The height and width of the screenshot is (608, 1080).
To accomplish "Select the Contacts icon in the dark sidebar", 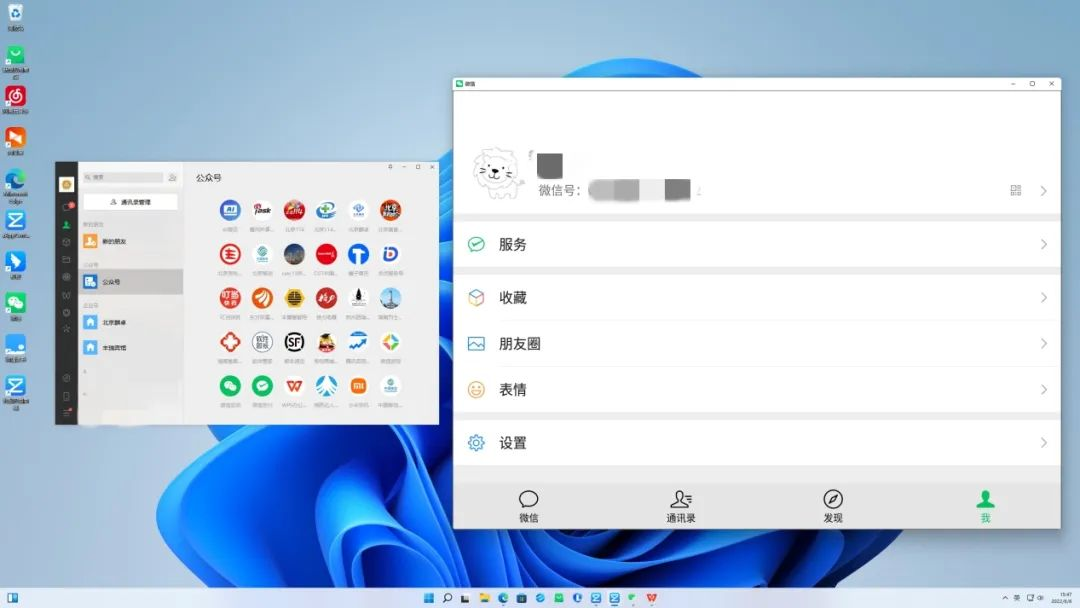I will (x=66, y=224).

|---|

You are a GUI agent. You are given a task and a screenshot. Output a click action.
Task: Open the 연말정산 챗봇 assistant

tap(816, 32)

|---|

Exercise brief: Begin at the line of the data containing "You are a GUI" and stop after the line containing "tap(816, 32)". Could you write out those lines again with "screenshot" swapped for "screen capture" and everything else left the same?

Written response:
You are a GUI agent. You are given a task and a screen capture. Output a click action.
Task: Open the 연말정산 챗봇 assistant

tap(816, 32)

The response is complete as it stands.